Blame the Media | A final note that needs to be shared before I can close the books on Saint Joseph's unparalleled season: In the interview room after Saturday's loss in the regional final, I and dozens of reporters waited for Hawks head coach Phil Martelli to appear and address the media. According to the name tags on the dais at the front of the room, Saint Joseph's two best players, Jameer Nelson and Delonte West, would represent the team.

Well, immediately after his attempt to tie the game had bumped off the front of the rim, Nelson fell onto his back and lay prone for several seconds before a handful of Oklahoma State players graciously helped him off the floor. West, in front of the Hawks' bench, stood bent forward at the waist, his head buried in his hands. Neither appeared to relish the prospect of standing in front of national television cameras and telling the Bergen County Record's basketball writer how he felt in the wake of the result.

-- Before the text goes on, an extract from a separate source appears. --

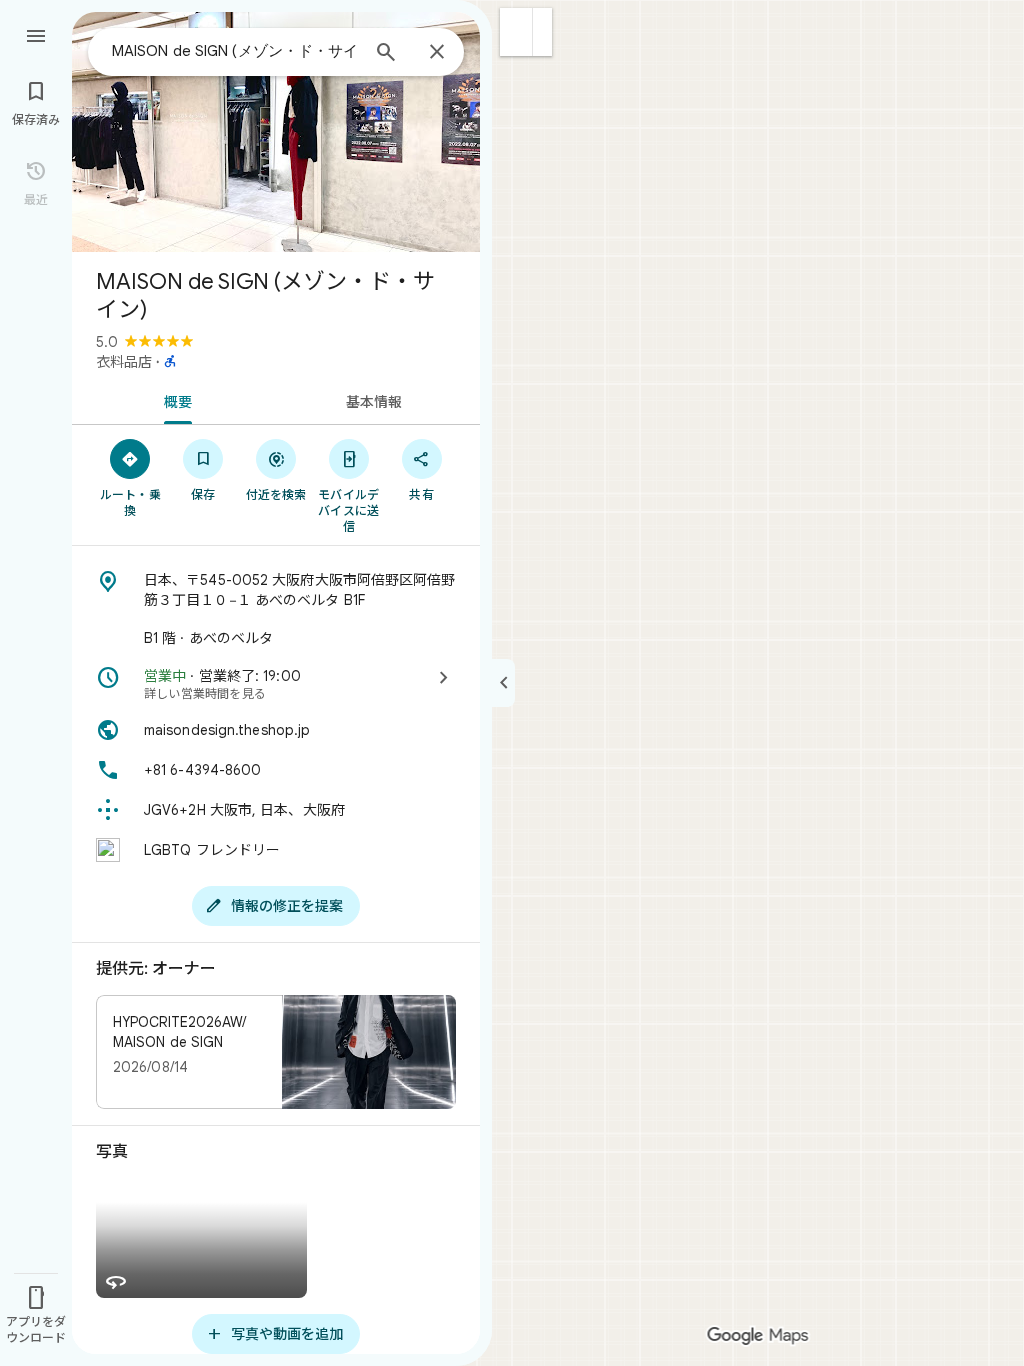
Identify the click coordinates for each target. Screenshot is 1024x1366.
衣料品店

So I was not surprised when an NCAA media representative replaced their name tags with those of Pat Carroll and Tyrone Barley. Yet immediately there was audible grumbling. "You gotta be kidding." "That's not acceptable." "Un-freakin'-real." When the moderator announced the switch, one reporter actually had the temerity to ask why.

Nelson eventually made his way to the dais to join Carroll and Barley, and of course no one asked him any question of consequence or substance. They just wanted him there -- wanted to see if he would break down, wanted to see if he would bitch about the officiating, wanted to see if the four-year persona of a classy warrior and stand-up guy was real or just a facade. Wanted to see if his wheels would finally come off.

Look, I know the media have a job, and a big part of that is asking uncomfortable questions of people who may not wish to answer them. But we're talking about 21- and 22-year-old kids who have just lost, in brutally agonizing fashion, the biggest game they've ever played in. And this program has been second to none in offering access to players, coaches, and the campus. The fourth estate wouldn't have fallen if a roomful of reporters had cut them some slack for one night.

In case you're wondering, by the way, yes, it still hurts like a son of a bitch.